# Zu untersuchender Text

══════════

Unterkunft für Flüchtlinge 535 Menschen bedeuten 535 Schicksale

Abgeordneter Uwe Schummer besuchte die Unterkunft für Flüchtlinge in der „Via Stenden“.

Unterkunft für Flüchtlinge: 535 Menschen bedeuten 535 Schicksale
Foto: Friedhelm Reimann

St. Hubert/Kerken. Die Rezeption des ehemaligen Hotels „Via Stenden“ hat ihre Funktion in gewisser Weise behalten. Im Empfangsbereich des Gebäudes an der Stadtgrenze zwischen St. Hubert und Kerken helfen Mitarbeiter den Gästen weiter. „Wie funktioniert es mit der ärztlichen Betreuung?“, „Gibt es eine Busverbindung in die Stadt?“, „Wann sind die Essenszeiten?“ — diese und viele noch wichtigere Fragen werden beantwortet. Die Gäste des Hauses sind aber keine Tagungsgäste, sondern Flüchtlinge aus den Krisenregionen der Welt. Derzeit sind es 535 Menschen — und somit auch 535 Schicksale.

„Man kann sich über das Thema in fachlichen Expertisen einlesen. Papier ist allerdings blutleer. Hier vor Ort kann ich sehen, wie die Situation ist. Und wo es zum Beispiel hakt“, sagt Uwe Schummer. Der CDU-Bundestagsabgeordnete war gestern zu Besuch in der Erstaufnahme-Unterkunft der Bezirksregierung, um „vielschichtige Eindrücke“ zu sammeln.

„Äußerst positiv finde ich das Zusammenwirken der Helfer“, sagt Schummer während eines Gespräches mit der Einrichtungsleitung des Deutschen Roten Kreuzes. Das DRK als Betreiber der Unterkunft arbeite eng zusammen mit den Mitarbeitern der Bezirksregierung und den unzähligen Freiwilligen, die bei Essen- und Kleiderausgabe oder Registrierung der Flüchtlinge helfen.

Bei der Registrierung in Stenden wurde der Abgeordnete aus Neersen mit den aus Verwaltungssicht größten Problemen konfrontiert. „Die Computersysteme von Bund, Ländern und Kommunen sind nicht kompatibel. Alle verwenden eine unterschiedliche Software“, so Schummer. Heißt, dass die Mitarbeiter in Stenden die Daten der Flüchtlinge, die zum Beispiel in der Dortmunder Zentrale bereits elektronisch erfasst worden sind, noch einmal eingeben müssen. „An dieser Stelle wird die Arbeit derzeit doppelt und dreifach gemacht“, sagt DRK-Einrichtungsleiter Markus Jansen.

Unter anderem aus diesem Grund habe er Schummer nach Stenden eingeladen. „Wir wollten ihm demonstrieren, wo es hakt. Und ich bin guter Dinge, dass er diese Aspekte im politischen Berlin ansprechen wird“, so Jansen.

══════════

# Inhalt des Datensatzes
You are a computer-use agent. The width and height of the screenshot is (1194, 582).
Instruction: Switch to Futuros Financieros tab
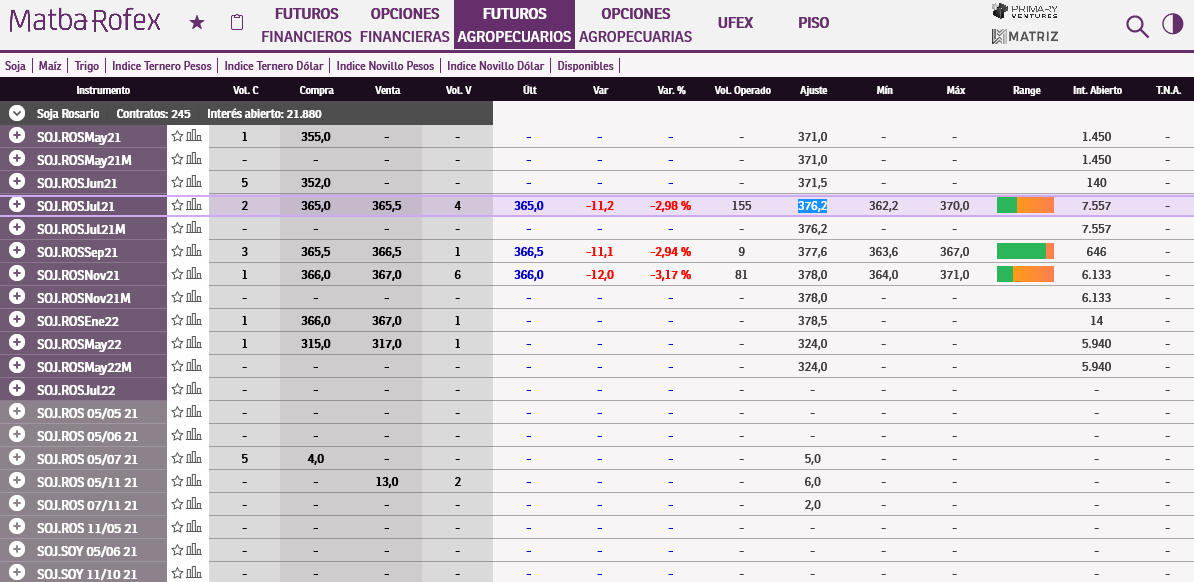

══════════

# Zu erledigende Aufgabe
Wer betreibt laut dem Bericht über die Flüchtlingsunterkunft „Via Stenden“ diese Unterkunft? Die Zeilen werden zur Bearbeitung nicht benötigt.

# Nachstehende Antwort
Das Deutsche Rote Kreuz (DRK).